What disease caused us the greatest health concerns in years past?

At the top of most lists some 70 years ago was polio. No one knew how it was transmitted, nor was their satisfactory treatment. The fear of crippling paralysis or fateful existence in an iron lung loomed as possibilities.

Cases seemed to be most prevalent in the summertime, leading to the suspicion that the disease might be transmitted through water. Public pools and swimming holes were off-limits for children of fearful parents.

As I was growing up normally as a child, my legs often ached. I simply called it leg ache, as many of my friends had similar pain. Spells would sometime last for days. Grownups called it growing pains.

None of us dared to voice our fear of its being a symptom of polio. I vividly remember slipping off to the barn loft and laying on the hay to rub my legs when they hurt — hiding my pain from my parents to protect them from worry.

I outgrew the age for my tricycle during the World War II era. Orders were mailed to Sears Roebuck and then to Montgomery Ward for a bicycle for me. Each time the order was returned marked “not available.” Materials were going toward the war effort, not kids’ bikes.

My uncle learned of a used bike that belonged to a girl in town who unfortunately had contracted polio. She was disabled by paralysis and could no longer manage it. He bought it for his daughter, my cousin, and playmate.
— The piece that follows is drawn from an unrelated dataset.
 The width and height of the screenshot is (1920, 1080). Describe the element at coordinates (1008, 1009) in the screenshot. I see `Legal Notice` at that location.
We could both ride!

But when my parents heard about the plans, they told me, in no uncertain terms, not to touch the bike. Assurances from the owner that the bike had been sanitized did not offset the unknown risk. I obeyed. I weighed the choice, and, truthfully, I never felt cheated out of this pleasure, although I never learned to ride a bike.
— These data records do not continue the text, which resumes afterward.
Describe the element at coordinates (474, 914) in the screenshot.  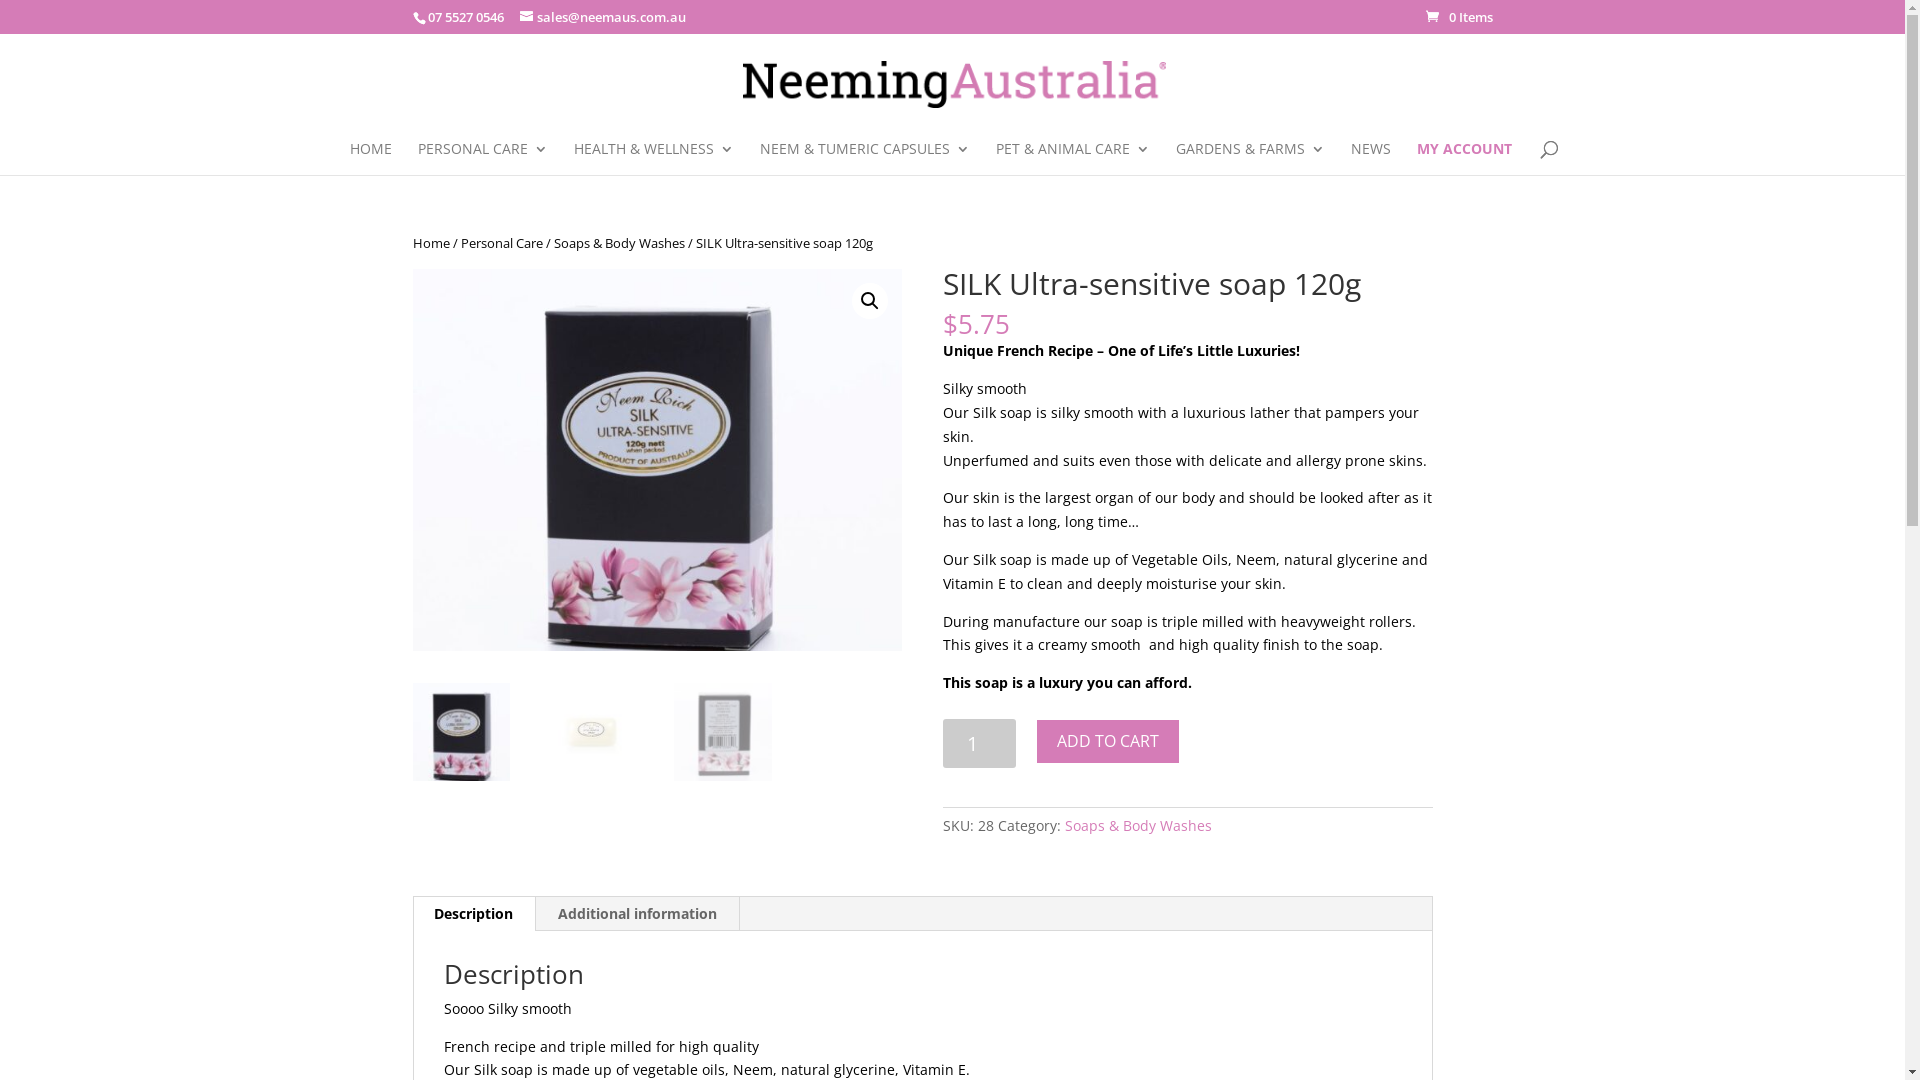
I see `Description` at that location.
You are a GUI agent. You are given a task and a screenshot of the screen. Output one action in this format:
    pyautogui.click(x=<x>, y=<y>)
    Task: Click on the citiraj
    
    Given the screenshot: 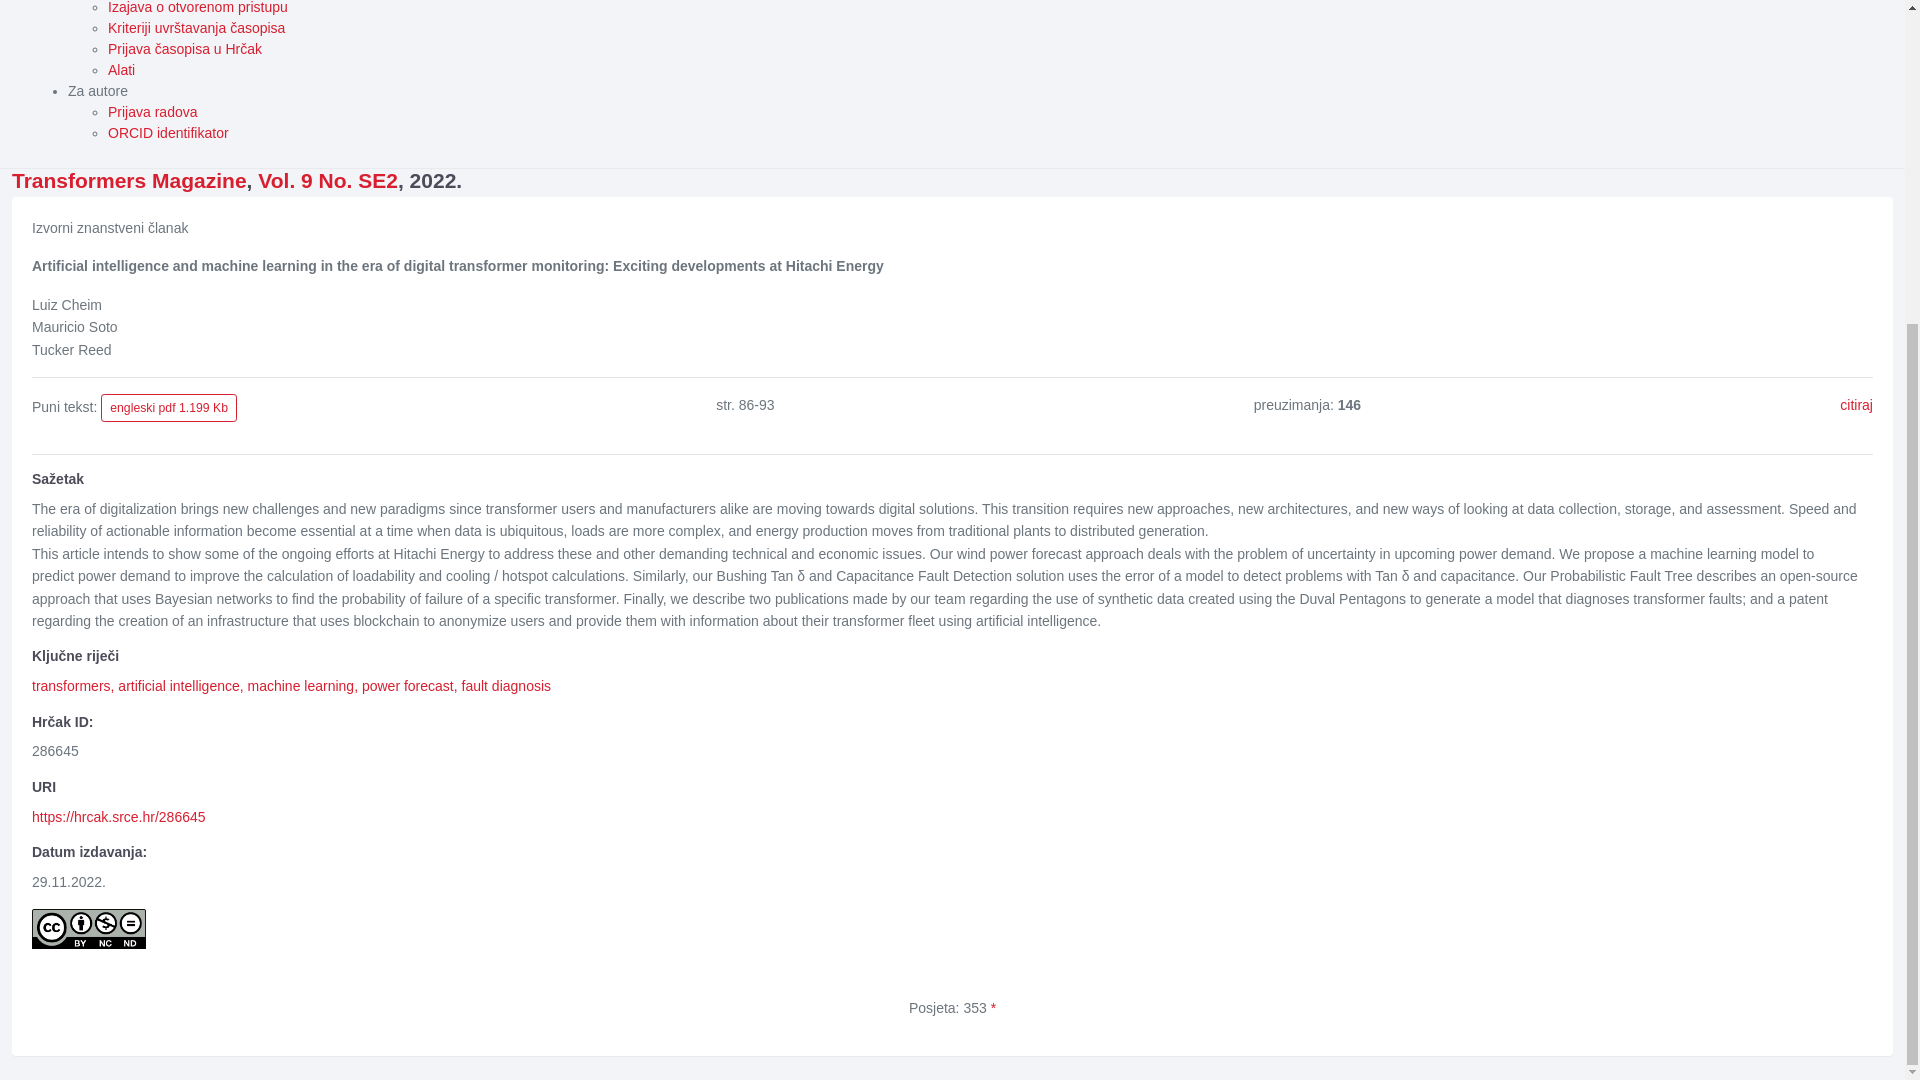 What is the action you would take?
    pyautogui.click(x=1856, y=404)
The (Jonas E.) Salk injection vaccine was developed in 1953, tested, and pronounced safe and effective in 1955. A second vaccine, to be taken by mouth, was developed by (Albert B.) Sabin and approved for use in 1961.

By then, I had two daughters of my own, and I was buoyant with joy as I took them to the Russellville Elementary School building where the vaccine was being administered to the community’s children on a set day.

Another malady had been conquered! -along with smallpox, typhoid, whooping cough, diphtheria, scarlet fever, and other terrible diseases. Yet, as we see, another threatening malady can suddenly appear to be dealt with — and conquered.